• **Your task**
Swap "Timing" for "Duration" in the data from the line with "Image resolution: width=1152" to the line with "Action: [x=953, y=273]", and output only those lines with nothing else altered.

• **Given data**
-*-*-

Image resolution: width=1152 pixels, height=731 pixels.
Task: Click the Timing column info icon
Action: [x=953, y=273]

-*-*-

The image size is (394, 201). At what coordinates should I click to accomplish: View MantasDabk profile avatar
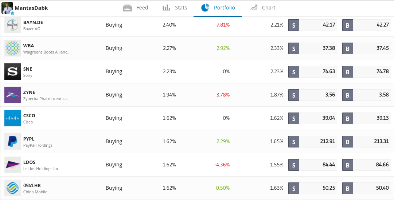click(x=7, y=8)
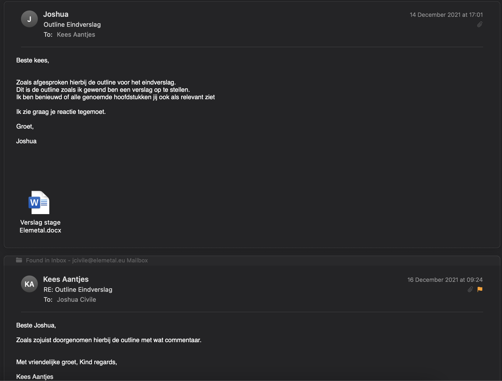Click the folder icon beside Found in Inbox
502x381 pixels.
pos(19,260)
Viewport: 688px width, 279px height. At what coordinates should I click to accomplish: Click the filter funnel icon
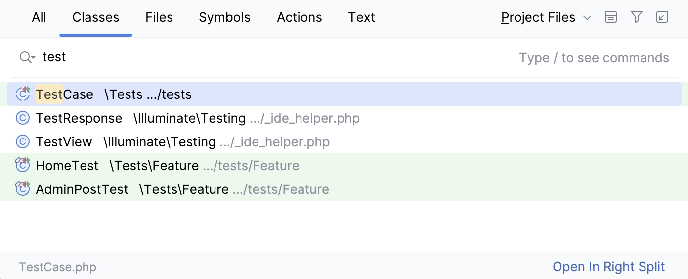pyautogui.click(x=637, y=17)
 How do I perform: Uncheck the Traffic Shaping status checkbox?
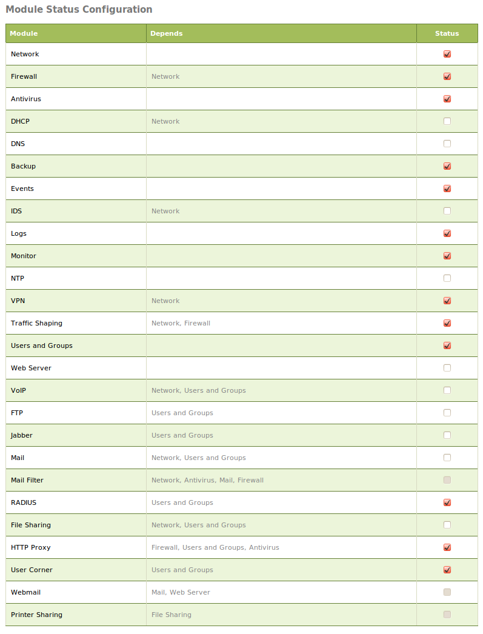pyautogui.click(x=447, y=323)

-*-*-

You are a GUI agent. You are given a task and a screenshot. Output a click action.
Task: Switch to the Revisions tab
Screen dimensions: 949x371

-*-*-

• **Response for this exercise**
Image resolution: width=1152 pixels, height=731 pixels.
Task: Click the Duration column info icon
Action: [x=953, y=273]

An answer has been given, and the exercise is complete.